Но мне и без них зрелищ хватило. Мостовая широкая, будто в столице. Я там бывал-то раза два, от силы, по делам Артели. Но помню свой восторг от простора. Да и дома здесь, широкие, основательные, в три этажа, тоже никак с портовым городом не вязались. Еще и из камня. Богато живут портовые.

Взгляд скользнул по улице и зацепился за заведение, которое в любом уголке страны ни с чем не перепутаешь. У порога отчаянно зевали две потрепанные жизнью девицы. Впрочем, опыт — это неплохо. А сочные груди, вываливавшиеся из глубоких вырезов, заставили вновь сглотнуть слюну. Эх, завалиться бы сейчас с этими крошками. Глядишь, потенциал бы пополнился. Часов через пять…

— Пожалуйте, Матвей Павлович, — подтолкнули меня в спину, вновь неприятно оборвав приятные мысли.

В доме, куда меня ввели под белы рученьки, было тихо и затхло. Сквозь плотные ставни раззадорившееся утреннее солнышко не проникало. Дважды споткнувшись на лестнице, я влетел, подбадриваемый очередным тычком, в душную комнату, но носом не запахал.

— Присаживайтесь, — без намёка на любезность велел один из сопровождавших, а Аннушка прошагала к окошку, цокая каблучками.

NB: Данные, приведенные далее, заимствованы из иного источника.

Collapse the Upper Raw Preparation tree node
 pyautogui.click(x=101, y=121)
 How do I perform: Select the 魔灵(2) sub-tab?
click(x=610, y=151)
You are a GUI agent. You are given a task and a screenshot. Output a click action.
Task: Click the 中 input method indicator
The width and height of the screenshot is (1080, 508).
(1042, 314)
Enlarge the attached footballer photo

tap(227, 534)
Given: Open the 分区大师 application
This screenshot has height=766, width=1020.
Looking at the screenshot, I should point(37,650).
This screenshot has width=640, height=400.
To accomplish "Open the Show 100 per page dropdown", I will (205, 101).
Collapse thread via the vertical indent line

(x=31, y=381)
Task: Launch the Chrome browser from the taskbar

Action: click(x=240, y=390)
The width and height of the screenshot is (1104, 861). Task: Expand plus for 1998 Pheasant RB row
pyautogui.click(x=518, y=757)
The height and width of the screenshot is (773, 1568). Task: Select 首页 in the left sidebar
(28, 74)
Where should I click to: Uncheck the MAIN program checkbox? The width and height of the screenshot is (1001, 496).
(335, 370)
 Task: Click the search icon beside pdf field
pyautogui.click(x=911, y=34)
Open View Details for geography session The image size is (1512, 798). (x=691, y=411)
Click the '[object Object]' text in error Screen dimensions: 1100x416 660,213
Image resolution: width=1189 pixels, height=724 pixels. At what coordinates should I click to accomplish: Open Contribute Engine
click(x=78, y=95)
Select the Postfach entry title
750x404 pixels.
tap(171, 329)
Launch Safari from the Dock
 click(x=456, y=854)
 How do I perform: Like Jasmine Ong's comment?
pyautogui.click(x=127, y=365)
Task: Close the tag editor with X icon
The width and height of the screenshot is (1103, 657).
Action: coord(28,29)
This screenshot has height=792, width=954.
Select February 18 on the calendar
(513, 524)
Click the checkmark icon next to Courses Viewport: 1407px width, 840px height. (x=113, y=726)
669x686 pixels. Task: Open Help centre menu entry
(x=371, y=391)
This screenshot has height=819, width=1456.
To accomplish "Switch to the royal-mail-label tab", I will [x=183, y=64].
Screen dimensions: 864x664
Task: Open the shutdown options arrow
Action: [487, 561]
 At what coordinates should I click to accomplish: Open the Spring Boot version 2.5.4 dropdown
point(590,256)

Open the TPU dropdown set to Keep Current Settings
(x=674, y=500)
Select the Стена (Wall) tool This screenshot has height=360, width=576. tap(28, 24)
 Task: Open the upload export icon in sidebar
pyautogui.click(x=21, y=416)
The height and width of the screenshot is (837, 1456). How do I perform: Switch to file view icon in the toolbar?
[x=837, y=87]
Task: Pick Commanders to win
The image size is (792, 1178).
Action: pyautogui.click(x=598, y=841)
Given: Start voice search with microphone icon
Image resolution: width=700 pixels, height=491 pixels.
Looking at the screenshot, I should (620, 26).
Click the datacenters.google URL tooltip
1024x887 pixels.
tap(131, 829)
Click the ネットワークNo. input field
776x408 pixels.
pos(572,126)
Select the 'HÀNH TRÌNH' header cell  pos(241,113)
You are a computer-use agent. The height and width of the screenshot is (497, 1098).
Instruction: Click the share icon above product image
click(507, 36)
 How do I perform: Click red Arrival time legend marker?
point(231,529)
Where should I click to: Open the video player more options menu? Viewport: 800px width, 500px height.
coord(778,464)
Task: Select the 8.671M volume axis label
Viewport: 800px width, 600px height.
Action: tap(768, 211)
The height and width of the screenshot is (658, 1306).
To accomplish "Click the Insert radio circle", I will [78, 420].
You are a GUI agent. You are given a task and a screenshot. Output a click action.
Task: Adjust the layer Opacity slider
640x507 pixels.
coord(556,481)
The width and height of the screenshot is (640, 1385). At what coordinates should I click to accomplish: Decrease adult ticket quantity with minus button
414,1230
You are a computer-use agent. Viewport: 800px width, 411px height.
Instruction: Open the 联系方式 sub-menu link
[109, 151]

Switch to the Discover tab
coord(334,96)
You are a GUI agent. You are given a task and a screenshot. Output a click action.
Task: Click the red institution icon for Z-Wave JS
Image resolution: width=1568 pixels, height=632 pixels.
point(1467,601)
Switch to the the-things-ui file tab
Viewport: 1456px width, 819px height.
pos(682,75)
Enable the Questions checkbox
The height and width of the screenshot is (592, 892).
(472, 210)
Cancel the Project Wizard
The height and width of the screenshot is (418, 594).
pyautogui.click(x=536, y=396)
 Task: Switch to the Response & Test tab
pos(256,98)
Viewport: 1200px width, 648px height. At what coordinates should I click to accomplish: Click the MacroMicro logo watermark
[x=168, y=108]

Комнату залил свет, источаемый странными светильниками, зависшими под потолком, казалось, без каких-либо креплений. Я опустился на стул возле стола, напротив уселся сопровождающий. Анна Михайловна сняла шляпу, рассыпав по плечам волнистые каштановые волосы, и лениво бросила:

— Приступайте.

— Ваше имя? — тут же начал один из моих конвоиров.

— Побединский Матвей Степанович, — покорно отозвался я, исподволь изучая кабинет. Надо изловчиться и прикинуть магический потенциал барышни. Уйти-то я уйду, но хотелось бы с минимальными потерями. Меня там Гниль ждёт. А снадобий по-прежнему нет. И тварь нечем разделать. Хотя, кинжалом можно разжиться у конвоиров, вон, у собеседника за поясом…

— Год рождения?

— Одна тысяча шестьсот…

— Матвей, хватит Ваньку валять, — резко отозвалась Аннушка. — Пошутили и будет. Если ты надеешься, что тебя спасет титул, то оставь надежду. Нам нужна Шестерня. А тебе — шанс на жизнь и свободу. Не спорю, то, что ты добрался до Приморска — чудо, мы почти не надеялись. Но ты здесь. Осталось передать Шестерню, и все, амнистия у тебя в кармане.